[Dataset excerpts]
──────────

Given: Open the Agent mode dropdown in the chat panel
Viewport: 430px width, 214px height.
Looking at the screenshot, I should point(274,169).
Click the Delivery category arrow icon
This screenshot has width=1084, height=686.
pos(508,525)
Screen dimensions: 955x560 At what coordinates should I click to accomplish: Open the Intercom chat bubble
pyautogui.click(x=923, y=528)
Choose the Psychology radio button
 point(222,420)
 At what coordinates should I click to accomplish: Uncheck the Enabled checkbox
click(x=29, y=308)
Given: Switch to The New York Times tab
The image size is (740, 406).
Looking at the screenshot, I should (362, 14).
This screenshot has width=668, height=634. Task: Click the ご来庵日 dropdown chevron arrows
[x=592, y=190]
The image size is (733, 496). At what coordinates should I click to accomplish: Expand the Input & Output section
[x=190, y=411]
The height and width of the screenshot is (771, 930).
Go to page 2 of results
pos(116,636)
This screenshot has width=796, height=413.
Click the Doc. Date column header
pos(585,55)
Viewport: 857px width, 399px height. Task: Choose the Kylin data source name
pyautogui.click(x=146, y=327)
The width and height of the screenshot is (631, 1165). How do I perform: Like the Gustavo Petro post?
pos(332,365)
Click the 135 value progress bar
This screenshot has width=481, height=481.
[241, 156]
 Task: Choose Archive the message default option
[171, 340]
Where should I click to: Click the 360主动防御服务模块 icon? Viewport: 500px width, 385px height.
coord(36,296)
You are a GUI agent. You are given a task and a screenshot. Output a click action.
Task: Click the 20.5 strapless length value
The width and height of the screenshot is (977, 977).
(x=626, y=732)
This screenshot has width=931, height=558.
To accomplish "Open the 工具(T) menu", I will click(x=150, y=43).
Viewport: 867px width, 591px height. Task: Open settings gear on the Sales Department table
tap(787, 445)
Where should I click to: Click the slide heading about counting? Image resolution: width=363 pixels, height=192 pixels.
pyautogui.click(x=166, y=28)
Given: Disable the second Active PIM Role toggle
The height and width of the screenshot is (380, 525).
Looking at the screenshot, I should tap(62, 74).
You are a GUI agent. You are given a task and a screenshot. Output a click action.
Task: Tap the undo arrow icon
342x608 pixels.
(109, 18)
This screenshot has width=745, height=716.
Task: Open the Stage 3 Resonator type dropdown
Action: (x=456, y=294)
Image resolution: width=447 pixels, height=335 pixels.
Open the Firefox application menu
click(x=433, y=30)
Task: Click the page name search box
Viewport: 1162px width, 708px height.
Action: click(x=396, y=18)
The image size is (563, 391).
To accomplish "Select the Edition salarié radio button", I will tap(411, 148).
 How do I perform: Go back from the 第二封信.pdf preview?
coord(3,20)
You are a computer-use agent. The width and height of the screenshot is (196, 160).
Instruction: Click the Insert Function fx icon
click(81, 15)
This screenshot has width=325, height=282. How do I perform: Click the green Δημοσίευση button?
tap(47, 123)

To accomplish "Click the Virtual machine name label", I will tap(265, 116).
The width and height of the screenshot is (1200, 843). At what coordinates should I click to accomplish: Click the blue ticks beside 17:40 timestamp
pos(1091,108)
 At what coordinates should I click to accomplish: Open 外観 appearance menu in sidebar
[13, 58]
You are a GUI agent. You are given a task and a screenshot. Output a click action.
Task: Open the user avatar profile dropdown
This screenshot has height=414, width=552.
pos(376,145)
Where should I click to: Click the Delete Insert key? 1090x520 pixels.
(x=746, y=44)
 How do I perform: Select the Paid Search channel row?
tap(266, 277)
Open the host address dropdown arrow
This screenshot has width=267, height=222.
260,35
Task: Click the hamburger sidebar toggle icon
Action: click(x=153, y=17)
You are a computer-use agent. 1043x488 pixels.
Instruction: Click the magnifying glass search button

──────────

_Problem statement:_ A line counts if it includes the string "will". State how many such lines the entries have, with no other text.

_Solution:_ 3